====== Data for processing ======
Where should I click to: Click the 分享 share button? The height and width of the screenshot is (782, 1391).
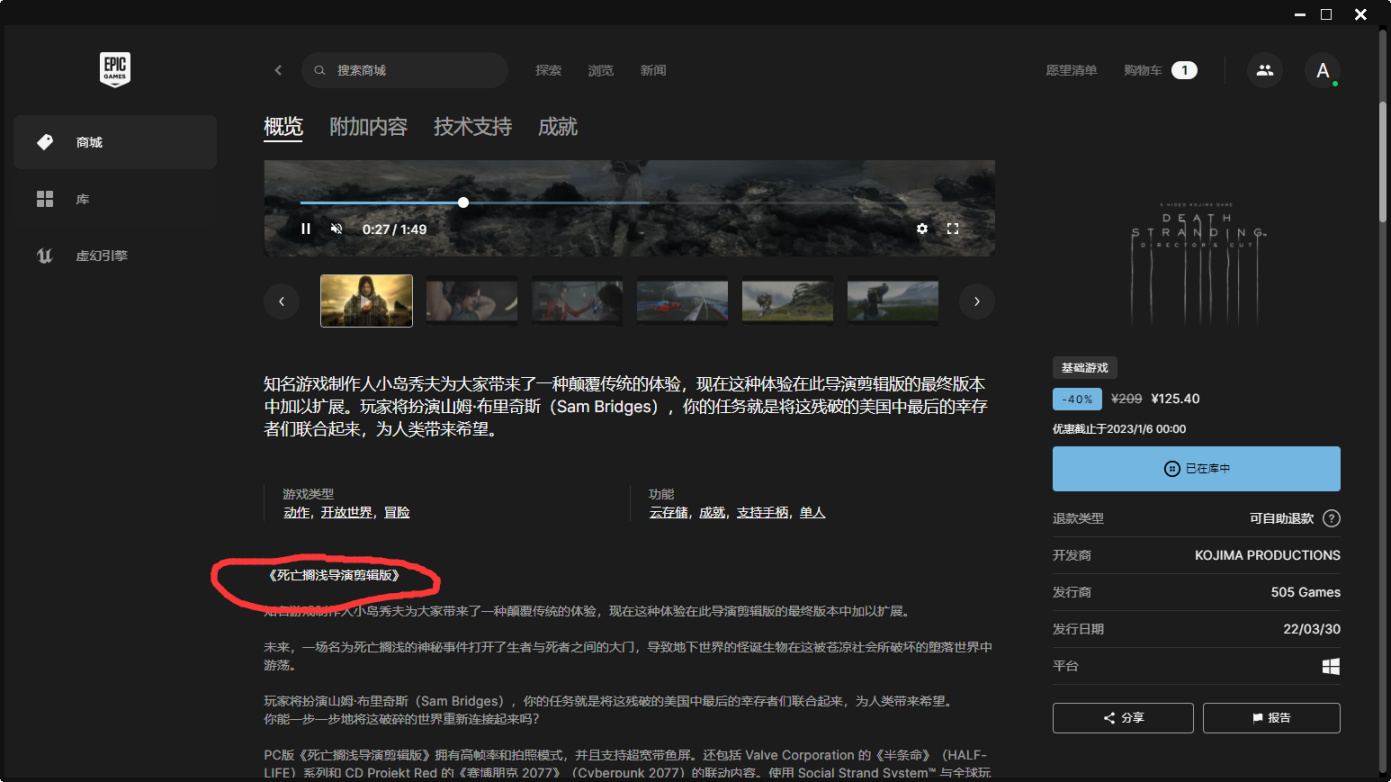(x=1122, y=718)
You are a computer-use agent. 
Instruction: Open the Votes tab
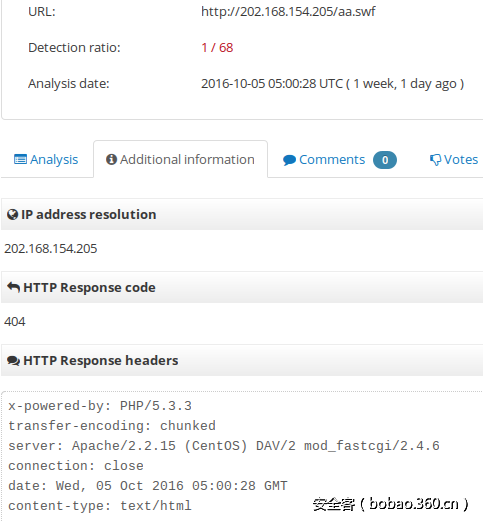tap(454, 160)
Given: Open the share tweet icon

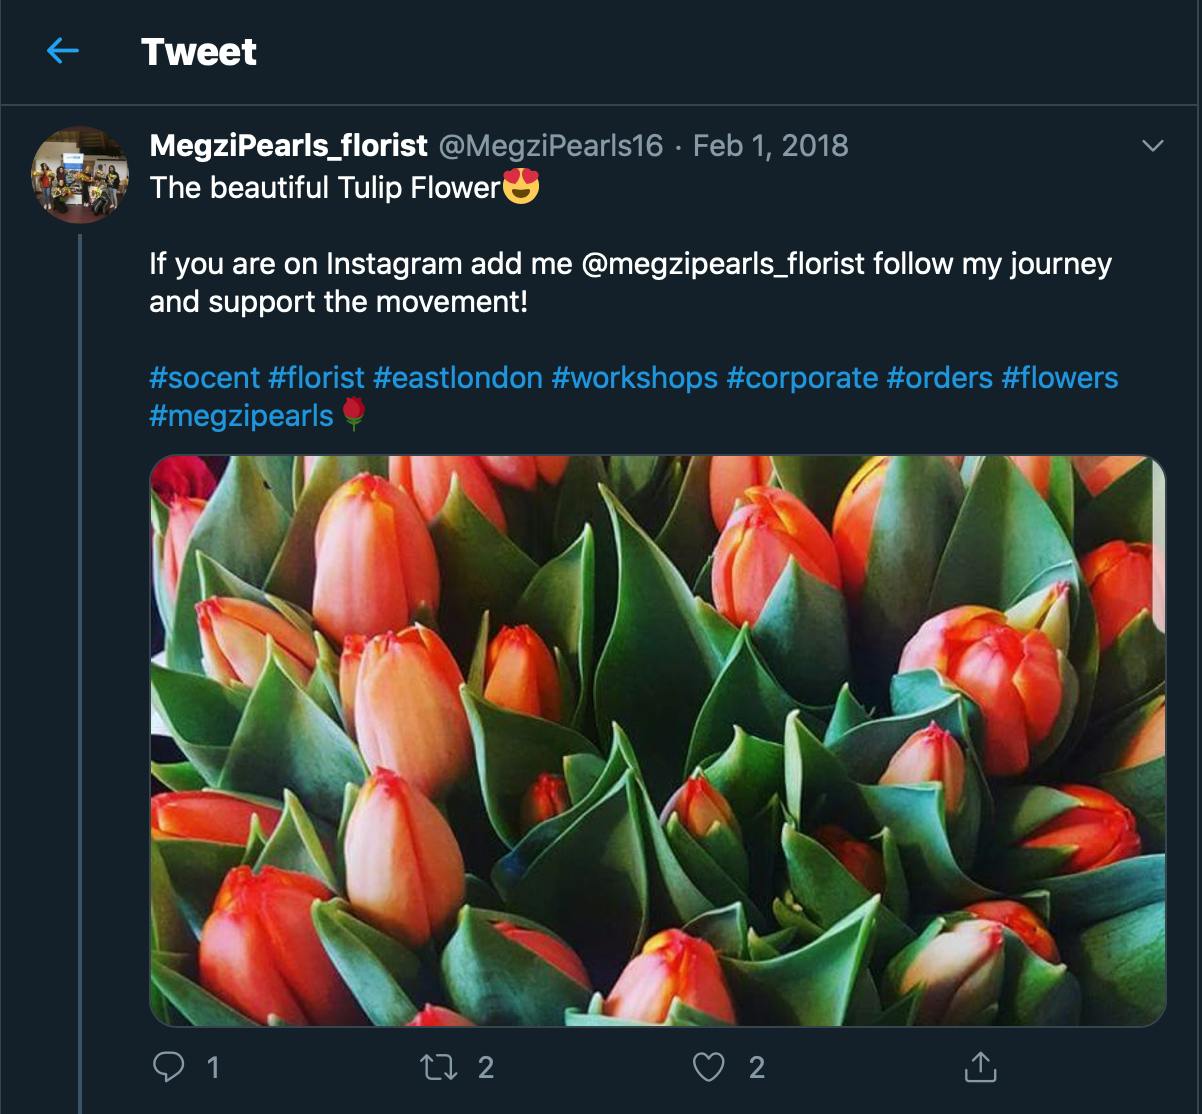Looking at the screenshot, I should 980,1066.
======
### Problem statement
Write the records above out again exactly, with no pictures in your copy.

### Response
Where should I click to: Click the 分享 share button? The height and width of the screenshot is (782, 1391).
(x=1122, y=718)
You are a computer-use agent. 
Instruction: Open the Votes tab
tap(454, 160)
Given: Open the share tweet icon

Looking at the screenshot, I should 980,1066.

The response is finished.